You can derive the ideal gas law from assumptions about masses of particles, velocity of particles, collisions, pressure, and temperature, but you can't "prove" it since it only an approximation of the real world that breaks down when you get to temperatures that are too low, pressures that are too high, or encounter phase changes.

Answer 5

Solving ideal gas law problems is extremely easy. To begin, let's see what the formula for the ideal gas law is and what its terms mean.

PV = nRT, where:

P = pressure

V = volume

n = number of moles of a gas

R = 0.0821 L*atm/mol*K OR 8.315 dm^3 kPA/mol*K

T = temperature

Here's a problem:

If I have 4 moles of a gas at a pressure of 5.6 atm and a volume of 12 liters, what is the temperature?

To begin, I should elaborate on what to plug in for R. As a rule of thumb, if you are given liters of a gas, use the first value of R. If you are given a value in dm^3 (decameters cubed), use the second value.

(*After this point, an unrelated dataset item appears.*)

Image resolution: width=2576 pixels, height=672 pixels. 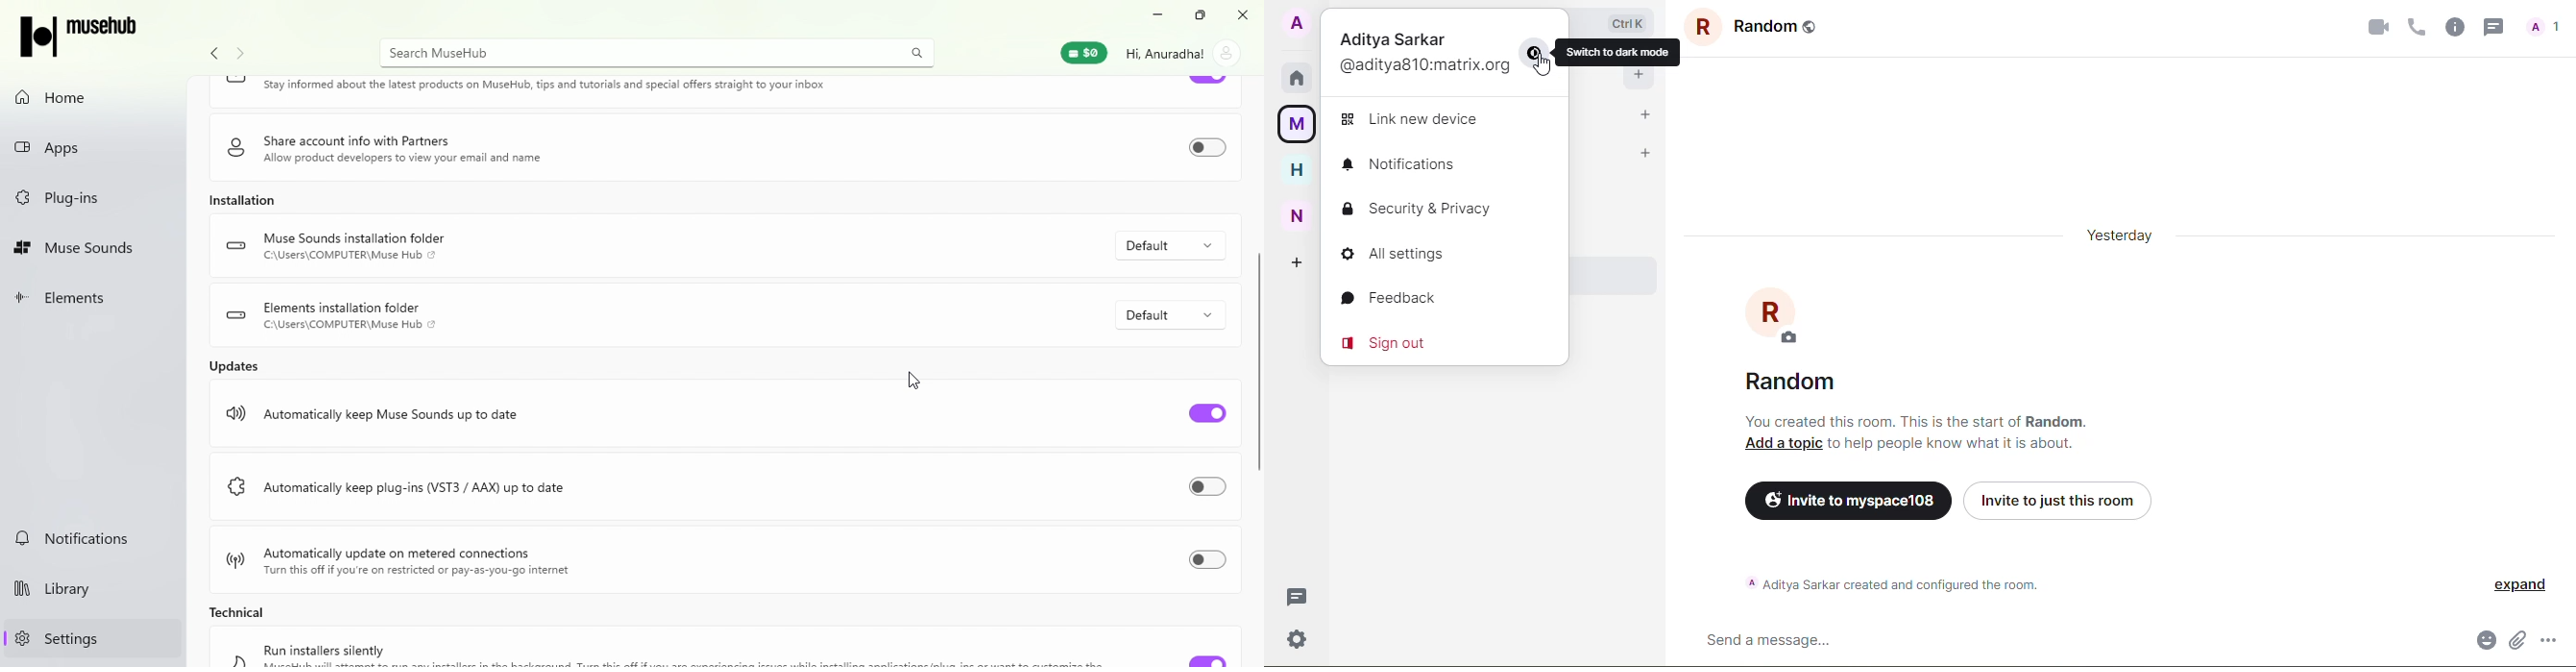 I want to click on Default, so click(x=1171, y=245).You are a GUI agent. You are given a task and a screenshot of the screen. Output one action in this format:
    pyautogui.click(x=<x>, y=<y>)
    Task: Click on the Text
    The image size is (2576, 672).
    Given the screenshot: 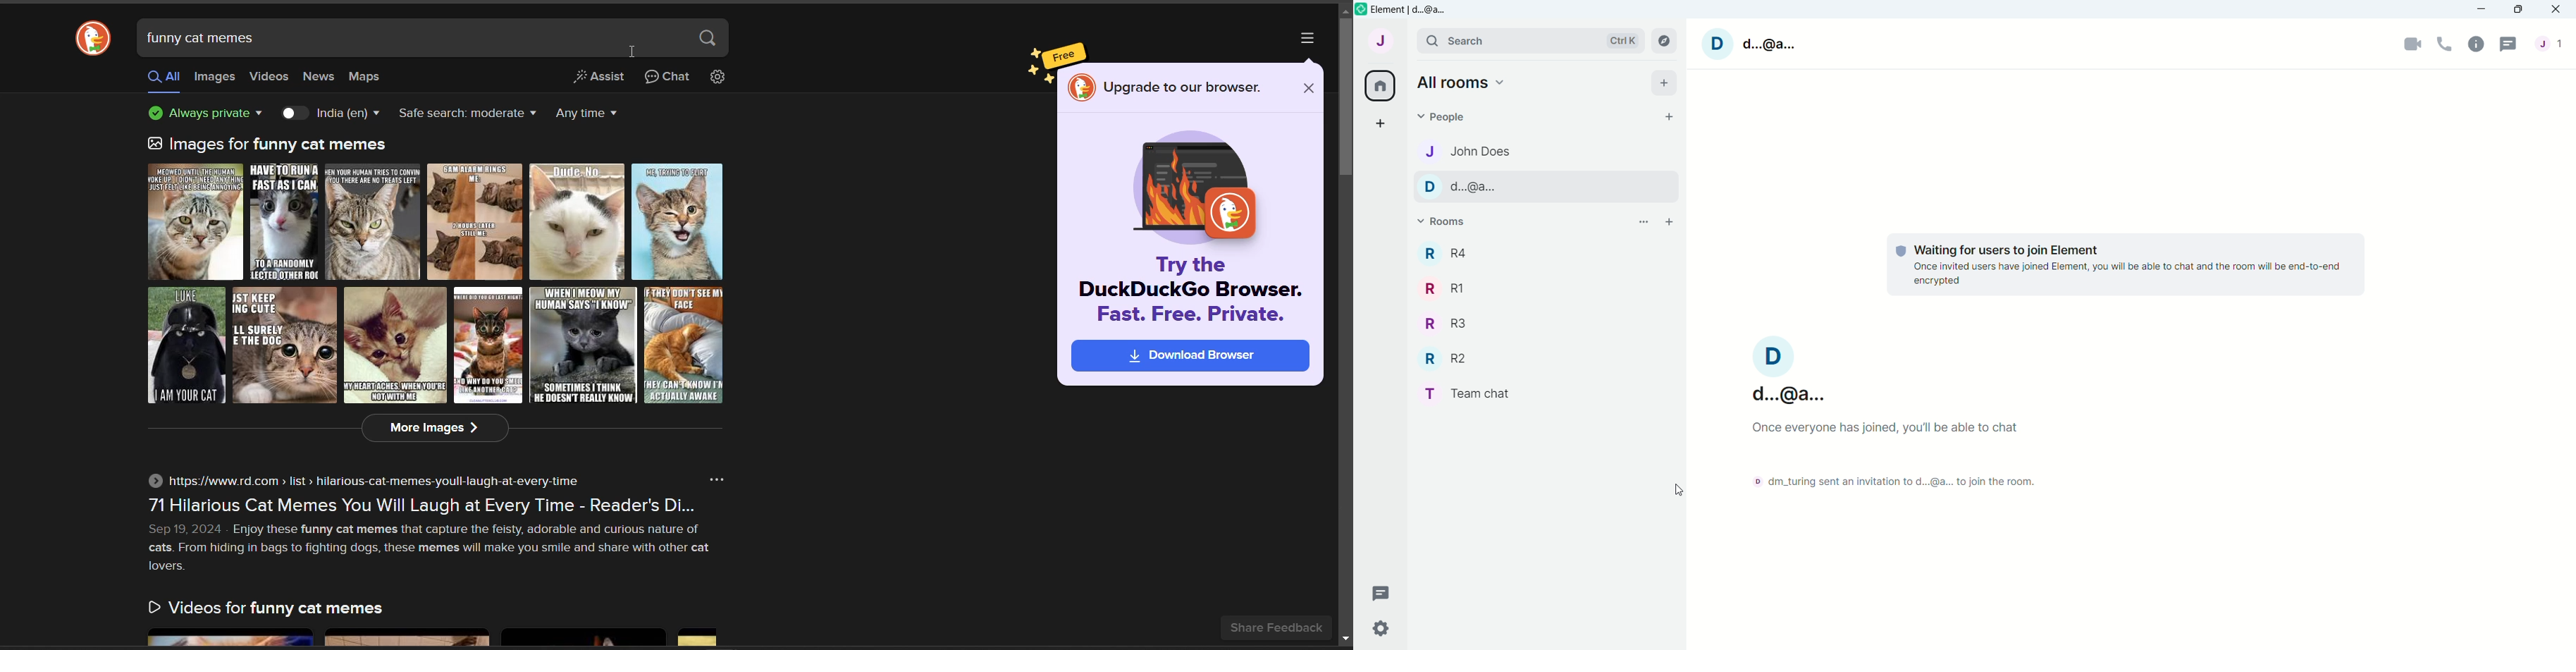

So, first we need to know what we are given and what we don't know (what we are trying to find). We know P = 5.6, V = 12, n = 4, we know that we are using R = 0.0821 because we are given a volume in liters, and we also know that T = x (because we are trying to find the temperature).

So, let's set up our equation, plugging everything we know into it. You should get this:

(5.6)(12) = (4)(0.0821)(x)

Now, let's simplify the equation to get this:

67.2 = 0.3284x

To solve for x, divide by 0.3284 on each side of the equation. After doing this, you should get:

x = 204.63

So the temperature of the gas is 204.63 Kelvin. Remember that for any gas law problem, temperature is ALWAYS in Kelvin. If they wanted you to give the temperature in Celsius, you would subtract the temperature in Celsius from 273. So, if I were to ask for the temperature of this problem in Celsius, you would give me 68.37 Celsius.

Hope this helped clear things up :)

Answer 6

Gases, volume, pressure, moles and temperature are all related by the following equation:

pV=nRT

• P is pressure of the gas in Pascals (Pa)
• V is volume in m^3
• n is number of Moles of the gas
• R is the Gas Constant, 8,31 Jk^-1mol^-1
• T is temperature in Kelvin (K)

Tip: Always watch the units - you will often have to convert them.

At room temperature and pressure, 1 mole of any gas occupies the same volume.

This volume is 24,000cm^3 or 24dm^3

Volume(cm^3) = moles x 24,000 or Volume(dm^3) = moles x 24

You will often be asked how many litres there are in a certain gas:

1dm^3 = 1 Litre

Answer 7

That's not a question, and if I attempt to make it one, then it's unanswerable. Perhaps you should read your textbook. The ideal gas law is one of the simplest concepts in chemistry; if you can't understand it, you should look into getting a tutor.

Answer 8

Ideal gas law can be determined by figuring out the temperature, pressure, and volume of the gas. An equation to demonstrate this law is PV = nRT.

Answer 9

http://misterguch.brinkster.net/gaslawworksheets.html

Practice is the key to mastering this. Good for you.

Answer 10

You don't.

Liquids, by definition, are not gases. Therefore they cannot be ideal gases. Therefore, the Ideal Gas Law cannot be applied.